Der Planungsworkshop im Rahmen der Veranstaltungsreihe "StadtBauKultur Mannheim 2007" wurde bereits 2004 von der Stadt Mannheim organisiert. Für acht unterschiedliche Baulücken in der Innenstadt wurden durch acht interdisziplinäre Gruppen Lösungsansätze ausgearbeitet.

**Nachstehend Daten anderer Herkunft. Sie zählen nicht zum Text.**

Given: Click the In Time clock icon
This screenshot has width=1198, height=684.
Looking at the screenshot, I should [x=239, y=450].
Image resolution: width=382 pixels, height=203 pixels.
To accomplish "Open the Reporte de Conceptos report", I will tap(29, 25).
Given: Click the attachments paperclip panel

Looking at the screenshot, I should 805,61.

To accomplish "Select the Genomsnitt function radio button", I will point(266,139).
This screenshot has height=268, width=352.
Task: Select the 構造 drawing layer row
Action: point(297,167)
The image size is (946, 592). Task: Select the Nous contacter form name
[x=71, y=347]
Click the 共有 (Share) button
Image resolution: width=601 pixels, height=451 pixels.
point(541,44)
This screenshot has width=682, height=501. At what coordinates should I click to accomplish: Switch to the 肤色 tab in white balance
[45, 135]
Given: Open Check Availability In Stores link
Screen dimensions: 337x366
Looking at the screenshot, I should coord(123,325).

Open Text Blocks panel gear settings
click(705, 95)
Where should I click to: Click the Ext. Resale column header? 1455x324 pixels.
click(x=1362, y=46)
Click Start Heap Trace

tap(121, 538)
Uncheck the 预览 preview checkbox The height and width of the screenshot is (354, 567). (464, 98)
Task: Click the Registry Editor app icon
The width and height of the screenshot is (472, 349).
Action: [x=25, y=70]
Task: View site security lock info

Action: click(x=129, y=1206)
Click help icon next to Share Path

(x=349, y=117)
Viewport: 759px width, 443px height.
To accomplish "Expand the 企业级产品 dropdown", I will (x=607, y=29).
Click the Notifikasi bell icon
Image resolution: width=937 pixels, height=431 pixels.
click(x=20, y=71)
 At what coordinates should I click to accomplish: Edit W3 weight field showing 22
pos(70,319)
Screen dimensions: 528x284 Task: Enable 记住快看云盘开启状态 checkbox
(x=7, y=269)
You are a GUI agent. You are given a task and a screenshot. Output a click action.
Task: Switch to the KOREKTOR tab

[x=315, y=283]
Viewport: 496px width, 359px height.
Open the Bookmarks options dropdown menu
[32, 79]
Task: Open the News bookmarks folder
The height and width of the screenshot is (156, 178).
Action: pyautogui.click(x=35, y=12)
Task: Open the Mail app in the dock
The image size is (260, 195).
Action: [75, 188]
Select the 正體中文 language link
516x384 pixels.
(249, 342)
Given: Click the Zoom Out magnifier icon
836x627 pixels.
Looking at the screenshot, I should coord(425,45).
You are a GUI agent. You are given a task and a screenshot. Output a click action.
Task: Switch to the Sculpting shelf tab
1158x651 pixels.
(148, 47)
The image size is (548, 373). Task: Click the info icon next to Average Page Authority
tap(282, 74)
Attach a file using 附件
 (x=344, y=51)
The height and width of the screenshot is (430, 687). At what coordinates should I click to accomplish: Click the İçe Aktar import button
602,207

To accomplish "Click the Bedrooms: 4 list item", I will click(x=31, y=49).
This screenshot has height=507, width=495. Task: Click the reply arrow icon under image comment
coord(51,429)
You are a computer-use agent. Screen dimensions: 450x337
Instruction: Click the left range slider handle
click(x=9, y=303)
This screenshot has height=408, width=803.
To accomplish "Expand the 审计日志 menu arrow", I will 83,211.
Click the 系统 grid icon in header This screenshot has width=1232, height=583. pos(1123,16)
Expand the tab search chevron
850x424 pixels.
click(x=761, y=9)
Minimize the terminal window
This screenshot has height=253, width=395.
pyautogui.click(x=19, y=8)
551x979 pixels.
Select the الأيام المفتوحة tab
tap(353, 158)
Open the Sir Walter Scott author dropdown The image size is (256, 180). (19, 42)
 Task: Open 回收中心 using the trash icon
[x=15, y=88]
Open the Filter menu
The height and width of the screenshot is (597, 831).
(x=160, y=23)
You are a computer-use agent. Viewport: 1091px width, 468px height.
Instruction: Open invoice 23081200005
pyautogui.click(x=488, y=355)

In der Arbeitsgruppe T3 arbeiteten
Winfried van Aaken - Architekt BDA,
Barbara Pawletta - Bürger- und Gewerbeverein,
Ulrike Rudek - BBR Bündnis 90/Die Grünen,
Karin M. Storch - Architektin BDA,
Friederike Striffler - Landschaftsarchitektin


Historische Grundlagen

T3 ist ein altes Gewerbe- und Handwerkergebiet. Straßenbezeichnungen wie Ankerstraße  und Bahnhofstraße  lassen das erkennen. Das Quadrat wurde an der Straße und im Blockinneren für Wohnen und Gewerbe gemischt bebaut.

Situation

Das Grundstück ist weitgehend versiegelt. Im hinteren Hofbereich ist auf einer Garage eine Wohnung mit Terrasse aufgesetzt. Der Blick von der Straße ist von hohen Zäunen, Schuppen und Reklametafeln verstellt. Im Süden ragt an der Straße die siebengeschossige Brandwand des benachbarten Betreuten Wohnens auf.
Das Quadrat liegt außerhalb des City-Kerngebietes und hat eine abweisende Blockrandbebauung. Die Verweilqualität auf den engen Straßen ist bis auf die Seite zur Sickingerschule gering. Die Hinterhöfe sind mit Parkplätzen, Garagen, Schuppen belegt und unwirtlich.

Ziele

Nach dem Wegzug des Gewerbes bietet sich in der dritten Reihe nahc der Kurpfalzachse, der Breiten Straße, eine Wohnnutzung an: Kurze Wege zu Kultur- und Versorgungseinrichtungen. Das Bauen im Bestand ermöglicht eine individuelle Antwort auf Wohn- und Lebensbedürfnisse. Hierzu müssen Häuser und Höfe miteinander in Beziehung treten. Die Unwirtlichkeit kann mit baulichen Maßnahmen und vor allen Dingen mit Begrünung verbessert werden.
Die Überplanung der Baulücke soll als Initialzündung zur Verbesserung von ganz T3  z.B. durch eine Grünvernetzung der Hinterhöfe dienen.

Umsetzung

Der Blockrand wird offen gehalten und die Grünbepflanzung aus dem Block bis an die Straße geführt.
Ein schmaler dreigeschossiger Baukörper, rechtwinklig zur Straße, gliedert den Freiraum. Ein darübergeschobener Baukörper parallel zur Straße  schließt an die Bebauung im Norden und Süden an. Außenbereich und Brandwände erhalten „waagrechte“ und „senkrechte“ Gärten.
 
Nutzung

Der Baukörper im Blockinneren könnte mit mehrgeschossigem Wohnen belegt werden. An der Straße sind in den OGs Etagenwohnungen vorgesehen. Die Wohnungen öffnen sich zu  den Gärten, Balkonen und aufgeständerten Freiterrassen. Erdgeschossig ist mit Zugang von der Straße eine Anlaufstelle für das Quartier vorgesehen. Das Parken ist über  Autoaufzug im Kellergeschoss sichergestellt.